Collection entries:
——

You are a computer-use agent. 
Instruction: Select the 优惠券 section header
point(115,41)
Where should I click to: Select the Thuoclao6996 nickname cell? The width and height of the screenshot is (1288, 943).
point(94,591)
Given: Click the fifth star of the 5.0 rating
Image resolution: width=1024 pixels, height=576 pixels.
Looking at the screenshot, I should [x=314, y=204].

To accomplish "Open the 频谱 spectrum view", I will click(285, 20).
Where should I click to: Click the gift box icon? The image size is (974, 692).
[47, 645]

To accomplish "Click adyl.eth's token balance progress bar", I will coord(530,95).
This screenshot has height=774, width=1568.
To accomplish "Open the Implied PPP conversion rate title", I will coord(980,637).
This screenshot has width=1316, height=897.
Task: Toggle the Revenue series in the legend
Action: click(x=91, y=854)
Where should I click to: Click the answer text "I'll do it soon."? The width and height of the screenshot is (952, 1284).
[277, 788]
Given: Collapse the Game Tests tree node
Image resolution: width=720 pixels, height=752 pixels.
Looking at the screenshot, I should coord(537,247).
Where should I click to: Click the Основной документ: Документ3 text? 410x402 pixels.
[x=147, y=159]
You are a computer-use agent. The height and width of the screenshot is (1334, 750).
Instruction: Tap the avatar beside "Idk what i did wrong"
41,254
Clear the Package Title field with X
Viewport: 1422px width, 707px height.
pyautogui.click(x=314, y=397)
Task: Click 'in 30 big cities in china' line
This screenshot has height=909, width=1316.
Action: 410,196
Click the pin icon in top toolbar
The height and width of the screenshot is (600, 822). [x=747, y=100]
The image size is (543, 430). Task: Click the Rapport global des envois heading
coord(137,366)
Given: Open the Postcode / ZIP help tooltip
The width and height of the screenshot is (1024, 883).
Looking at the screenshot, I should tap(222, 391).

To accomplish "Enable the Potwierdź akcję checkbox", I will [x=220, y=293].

——

Restate verbatim all lines from the start of the data through the line containing "This screenshot has height=774, width=1568.", with both ends kept.

You are a computer-use agent. 
Instruction: Select the 优惠券 section header
point(115,41)
Where should I click to: Select the Thuoclao6996 nickname cell? The width and height of the screenshot is (1288, 943).
point(94,591)
Given: Click the fifth star of the 5.0 rating
Image resolution: width=1024 pixels, height=576 pixels.
Looking at the screenshot, I should [x=314, y=204].

To accomplish "Open the 频谱 spectrum view", I will click(285, 20).
Where should I click to: Click the gift box icon? The image size is (974, 692).
[47, 645]

To accomplish "Click adyl.eth's token balance progress bar", I will coord(530,95).
This screenshot has height=774, width=1568.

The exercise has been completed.